Earlier I was using a simple Kubernetes load balancer (with an underlying Google Cloud load balancer), which only provided a round robin algorithm, so I switched to Envoy to be able to use Least Request, to better distribute the load across the servers.

Introducing Envoy and switching from ROUND_ROBIN to LEAST_REQUEST indeed improved the perf (decreased the response times and made the CPU-load smoother across the machines).
However, I still saw that the load was not close to even on the instances, often 1 machine was processing 0 requests, while another was doing 5.
I saw that the Least Request implemented by Envoy provides a P2C (power of two choices) implementation, and due to what I saw I started to doubt that the P2C algorithm is achieving the same uniform distribution as a full scan would.

So I decided to test this. I implemented a dummy API (I called it PrimeCalcApi) which has similar characteristics that I described above. One request is fully using 1 CPU core, and its response times vary approximately between 100ms and 5 seconds. (It's doing some fake CPU-intensive work, calculating primes. The source is here: https://github.com/markvincze/PrimeCalcApi/tree/master/src/PrimeCalcApi.WebService)
I deployed this to our Kubernetes cluster, with 20 instances.

Then I implented a very crude and naive Full Scan Least Request LB algorithm in Envoy (here is the PR in my fork: markvincze#1).
I deployed my fork of Envoy in front of this api cluster, with 1 single instance. (I was using STRICT_DNS service discovery with a Kubernetes headless service.)

This is the full architecture.

                                                                                              +--------------+
                                                                                              |              |
                                                                                     +------> | PrimeCalcApi |
                                                                                     |        |              |
                                                                                     |        +--------------+
                                                                                     |
+-----------------------+     +------------------+     +-----------------------+     |        +--------------+
|                       |     |                  |     |                       |     |        |              |
| My machine            |     | Google Cloud LB  |     | Envoy                 |     |        | PrimeCalcApi |
| running the benchmark +---> | Public IP        +---> | (on a Kubernetes pod) +------------> |              |
|                       |     |                  |     |                       |     |        +--------------+
+-----------------------+     |                  |     |                       |     |
                              +------------------+     +-----------------------+     |              ...
                                                                                     |
                                                           1 single instance         |        +--------------+
                                                                                     |        |              |
                                                                                     +------> | PrimeCalcApi |
                                                                                              |              |
                                                                                              +--------------+

                                                                                               20 instances

Then I performed a load test in which I was continuously sending requests to this cluster through the Envoy LB. Initially 2 requests per second were sent, and I increased the rate of requests per second by 1, every 5 minutes.
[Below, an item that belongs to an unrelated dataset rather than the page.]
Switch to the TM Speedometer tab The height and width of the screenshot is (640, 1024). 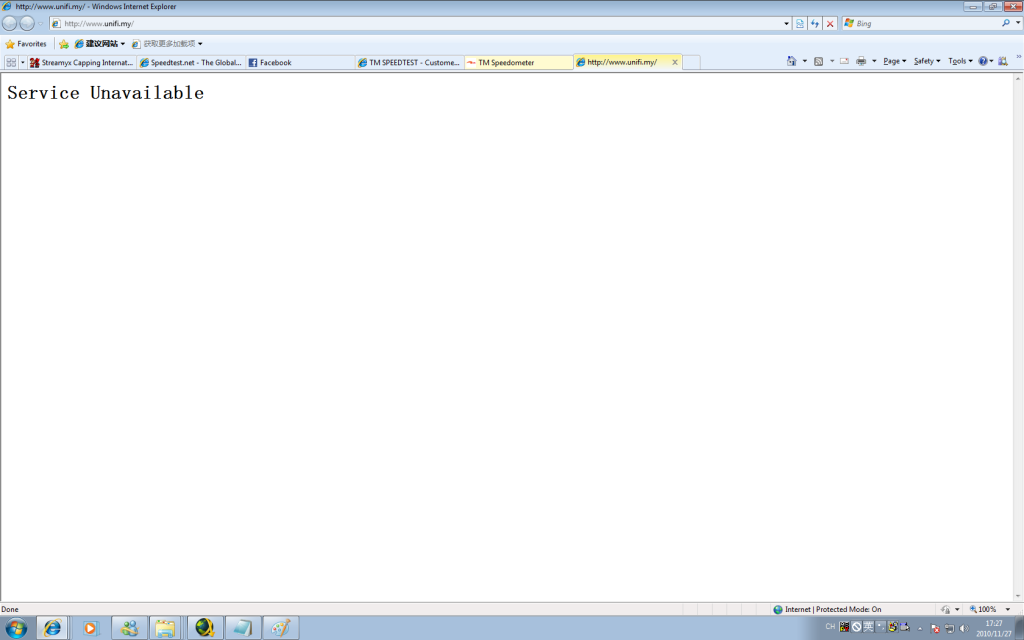(x=517, y=62)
I was running the benchmark for 40 minutes, so at the end it was sending 8 requests per second. (The code of the benchmark is here: https://github.com/markvincze/PrimeCalcApi/tree/master/src/PrimeCalcApi.LoadTest)

(The API instances all have 1 CPU core, so as the request rate increases, once they start processing more than 1 request in parallel, their response time degrades as expected.)

I repeated this benchmark with ROUND_ROBIN, then LEAST_REQUEST, then (this is implemented in my fork) LEAST_REQUEST_FULL.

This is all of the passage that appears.